English: set/sat/seat rule

eska · October 20, 2016, 8:44am

Hi, found this in the communication of a co-worker and thought I’d make a rule out of it:

<!-- English rule, 2016-10-20 -->
<rule id="SATSEATSET" name="sat/seat/set">
 <pattern>
  <token postag='PRP'></token>
  <token regexp='yes'>sea?t</token>
  <token>together</token>
 </pattern>
 <message>Instead of "<match no="2" regexp_match="(s)ea?(t)" regexp_replace="$1a$2"/>", did you mean "sat", the past tense form of "sit"?</message>
 <short>Did you mean "sat"?</short>
 <example correction=''><marker>We set together</marker>.</example>
 <example>We sat together.</example>
</rule>

Mike_Unwalla · October 20, 2016, 4:11pm

@eska,

Thank you.

I searched the NOW corpus (English-Corpora: NOW), which has 2.8 billion words. I found 3 incorrect sentences for the structure pronoun+set/seat+together. Thus, I think that this rule is a candidate for the statistics rules (confusion_sets.txt).
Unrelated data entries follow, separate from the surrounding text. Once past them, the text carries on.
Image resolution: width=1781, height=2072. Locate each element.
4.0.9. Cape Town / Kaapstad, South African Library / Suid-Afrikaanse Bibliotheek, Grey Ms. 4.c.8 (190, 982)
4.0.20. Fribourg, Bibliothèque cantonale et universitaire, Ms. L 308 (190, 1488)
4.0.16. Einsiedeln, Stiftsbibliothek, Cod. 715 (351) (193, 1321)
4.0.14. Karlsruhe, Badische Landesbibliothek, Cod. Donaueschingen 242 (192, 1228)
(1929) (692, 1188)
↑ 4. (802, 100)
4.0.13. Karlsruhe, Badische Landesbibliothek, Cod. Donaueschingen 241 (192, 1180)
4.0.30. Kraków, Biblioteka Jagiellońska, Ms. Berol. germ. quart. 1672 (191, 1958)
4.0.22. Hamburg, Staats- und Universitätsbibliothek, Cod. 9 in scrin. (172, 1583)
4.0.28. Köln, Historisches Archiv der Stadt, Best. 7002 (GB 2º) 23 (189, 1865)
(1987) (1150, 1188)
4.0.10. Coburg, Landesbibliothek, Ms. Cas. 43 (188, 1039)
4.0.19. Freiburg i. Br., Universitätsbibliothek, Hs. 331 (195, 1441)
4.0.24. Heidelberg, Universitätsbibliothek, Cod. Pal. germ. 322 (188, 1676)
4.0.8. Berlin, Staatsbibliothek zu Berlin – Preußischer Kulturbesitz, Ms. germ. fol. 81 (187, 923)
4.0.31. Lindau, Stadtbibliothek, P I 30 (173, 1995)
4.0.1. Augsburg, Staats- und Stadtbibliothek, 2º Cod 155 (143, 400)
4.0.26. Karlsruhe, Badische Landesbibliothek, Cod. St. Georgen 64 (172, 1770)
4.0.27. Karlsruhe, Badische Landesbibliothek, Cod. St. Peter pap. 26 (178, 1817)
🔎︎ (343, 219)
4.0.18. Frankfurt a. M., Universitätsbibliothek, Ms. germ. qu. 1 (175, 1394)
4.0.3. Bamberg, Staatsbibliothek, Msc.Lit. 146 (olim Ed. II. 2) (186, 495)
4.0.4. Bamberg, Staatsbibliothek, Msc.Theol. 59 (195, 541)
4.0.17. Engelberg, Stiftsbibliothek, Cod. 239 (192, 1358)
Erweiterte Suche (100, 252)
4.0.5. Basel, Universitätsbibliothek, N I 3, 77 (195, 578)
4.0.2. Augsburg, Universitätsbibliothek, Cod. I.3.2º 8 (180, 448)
@dnaber , when you get time, please look at these pairs, and if applicable, put them in confusion_sets.txt:
seat/sat
set/sat

dnaber · October 20, 2016, 5:56pm

I’ve added three pairs: seat/sat, set/sat, seat/set. They work quite well, catching between roughly 35% and 75% of confusions with low false alarm rates. They will become active on languagetool.org later today. Thanks!